Virginia-based wedding photographer Lindsey Paradiso spoke out on Facebook and shared pictures and videos from throughout her pregnancy, and her post quickly went viral.

“This is ending a wanted pregnancy,” she wrote, after reluctantly terminating the pregnancy of her daughter Omara at 23 weeks because the likelihood of her dying in the womb was so high - there was just a one per cent chance of survival

Trump has been vocal about his anti-abortion views, and just a few days ago we learned his administration is preparing to enshrine an order stating “that life begins at conception.”

Paradiso shared her story in the hope of stopping the government getting involved in a woman’s right to choose whether she has an abortion or not. She wrote:

“It was not wanted. It was not a ‘way out’. It was not birth control. It was heartbreaking.

“The government does not belong here.”

Contrary to some people’s views, her experience serves as a reminder that many abortions are not undertaken lightly or treated as just another form of contraception.

Paradiso and her husband Matt were forced to have an abortion because an inoperable tumour on Omara’s neck was growing incredibly quickly into her brain, lungs and heart and she wouldn’t have lived to birth.

If the couple had decided to wait past the window of a legal abortion and Omara had died in Paradiso’s womb, she would have had to continue carrying the baby’s body while her own began breaking it down, Paradiso explained.

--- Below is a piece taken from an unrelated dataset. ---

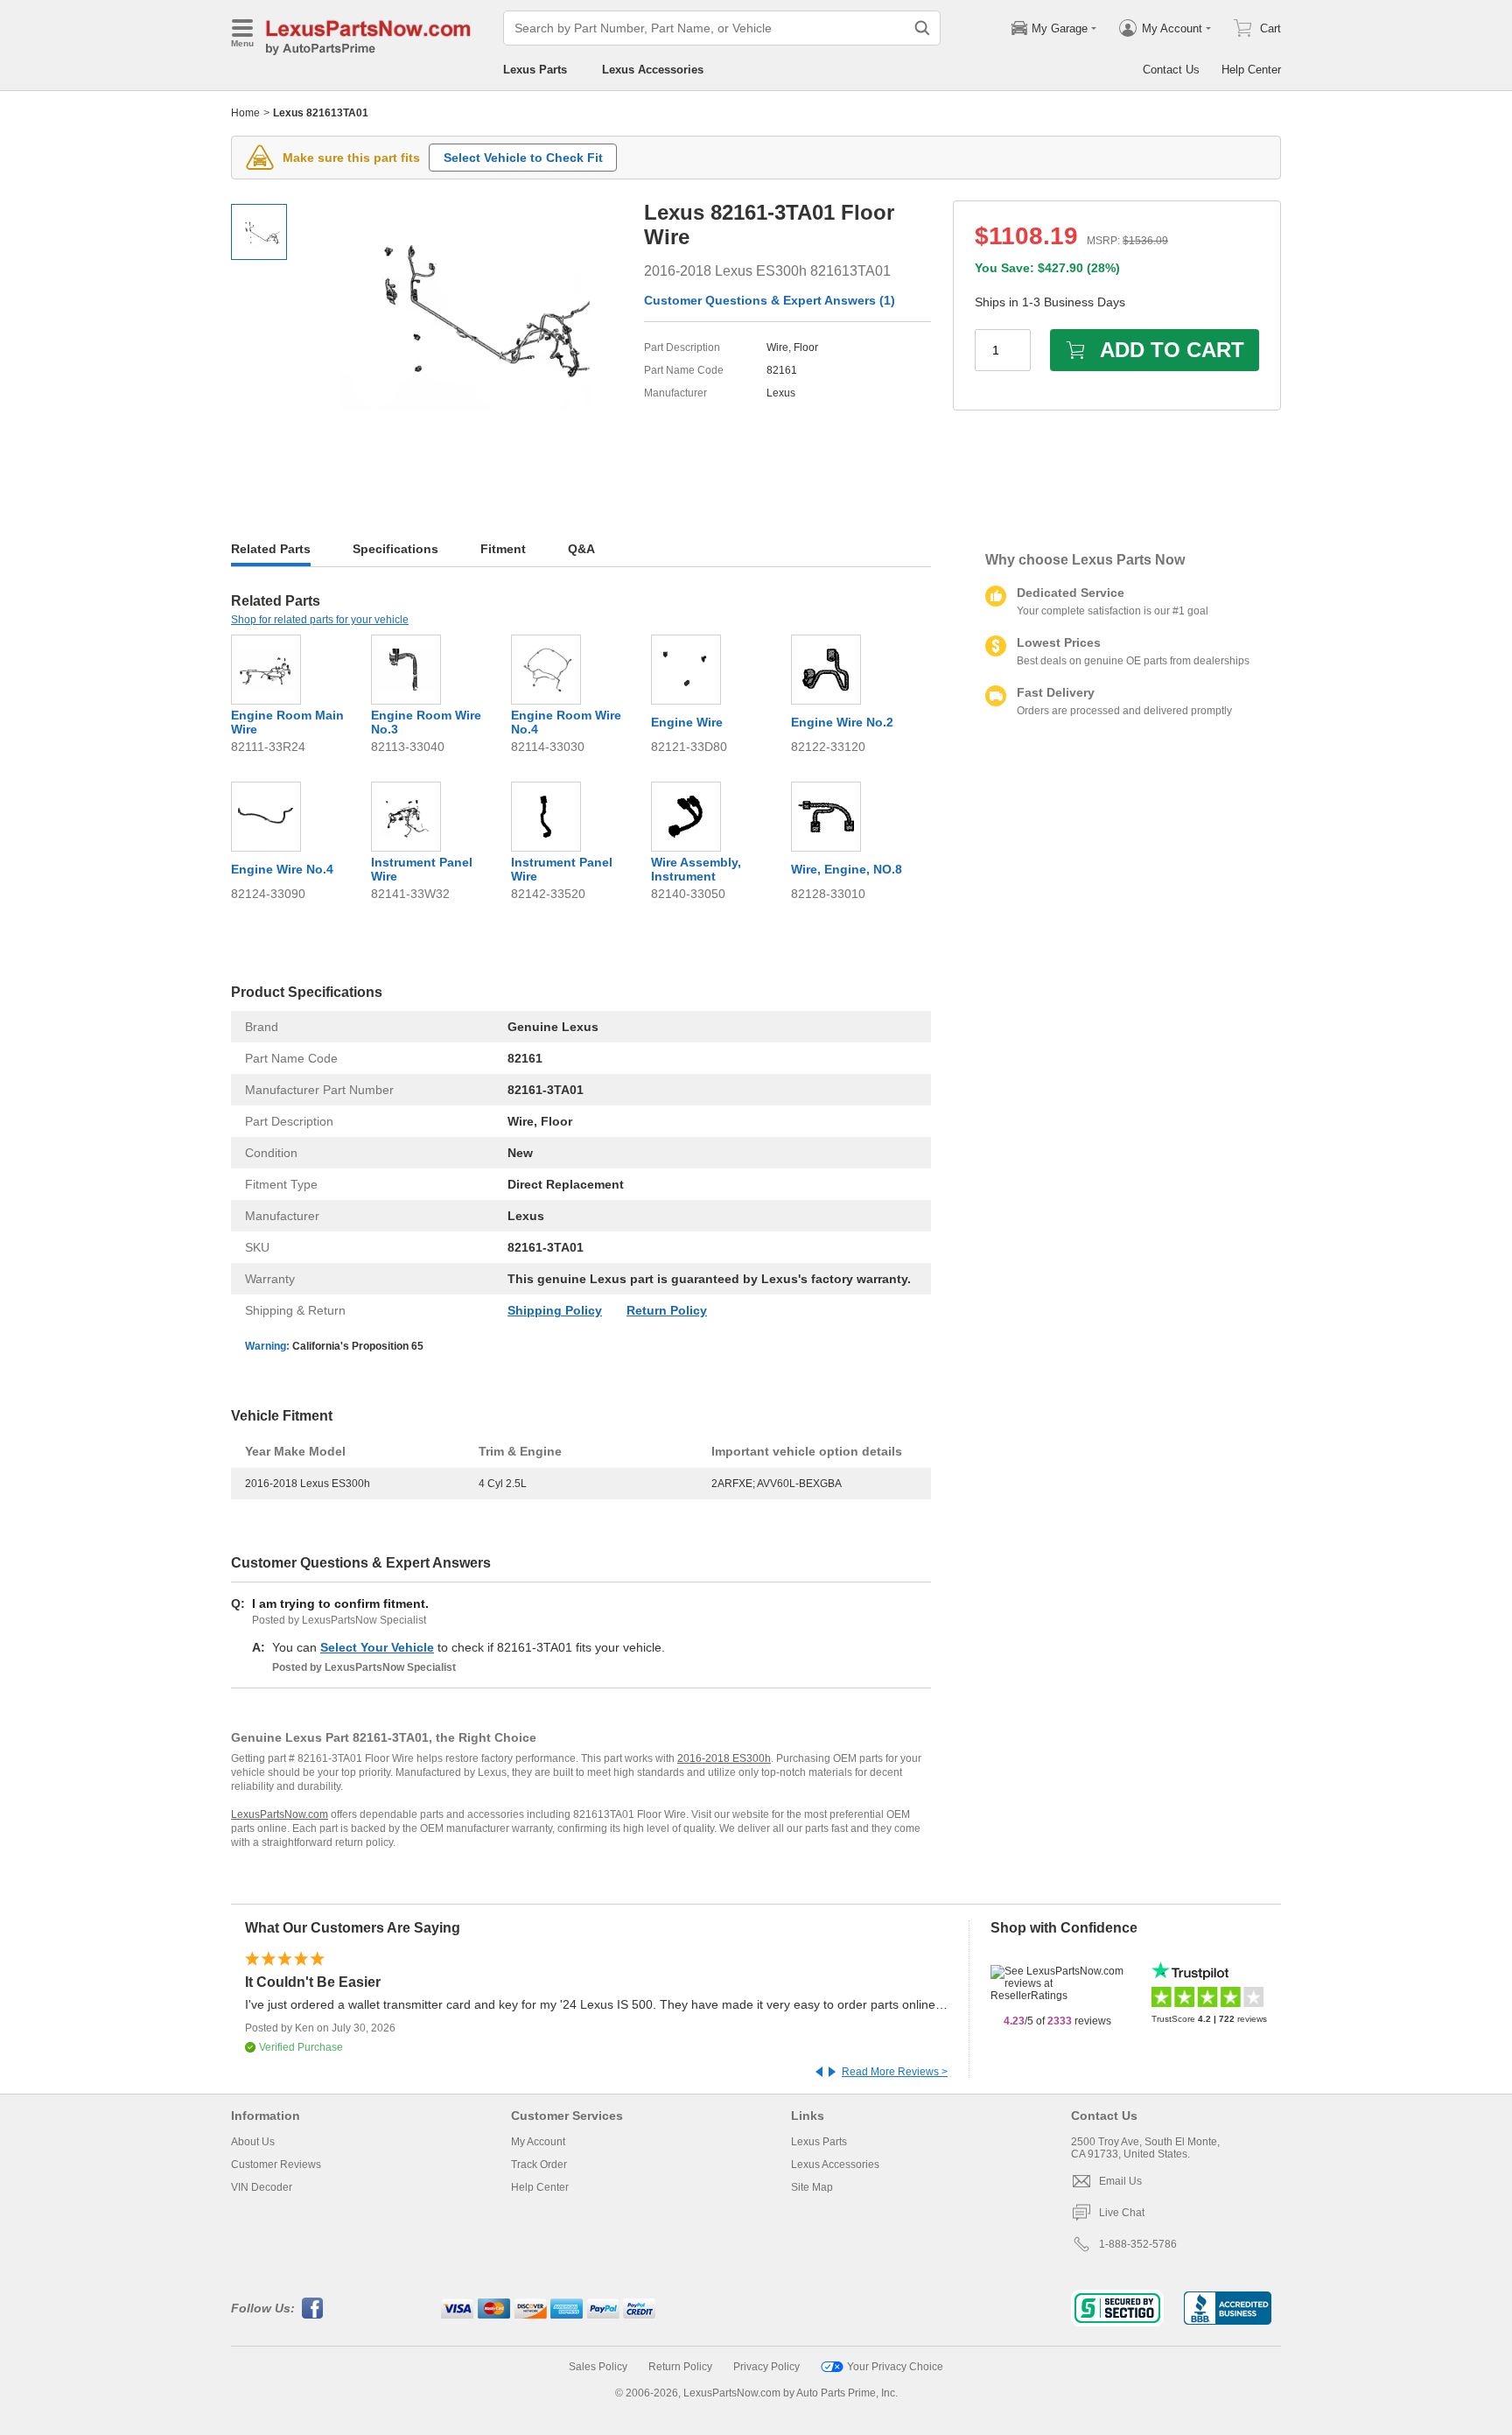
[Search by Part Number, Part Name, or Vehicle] (922, 28)
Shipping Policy (555, 1310)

The couple had only learned there was a problem at 18 weeks, and if they’d continued with the pregnancy there was also a risk Paradiso would be left infertile.

“We opted to end the pregnancy early, relieve the suffering that she and our family were experiencing and deliver her through labour fully intact,” Paradiso said. “Because of this decision we were able to hold her and say good-bye.”

Paradiso posted photos of her doing just that, and the post has now been shared nearly 115,000 times.

“We have to end these misconceptions,” she implores, explaining that she first decided to share her story after Trump “inaccurately and brutally described late-term abortion” in one of the national debates in October 2016.

“His words made me physically sick; having lived through a late-term abortion myself. I could not let his idiocracy go unchallenged and watch it painfully affect so many people,” she says.

With Trump’s controversial order on abortion policy garnering a lot of attention in recent weeks, Paradiso’s post has received a new boost of shares, comments and likes since she first posted it too.

Another highly-shared image regarding the issue was of Trump signing an abortion-related order on his first day in the Oval Office, surrounded by men who’d been involved in the decision.

It was widely derided on social media.

Many people hope posts like Paradiso’s will have an impact and help make a change.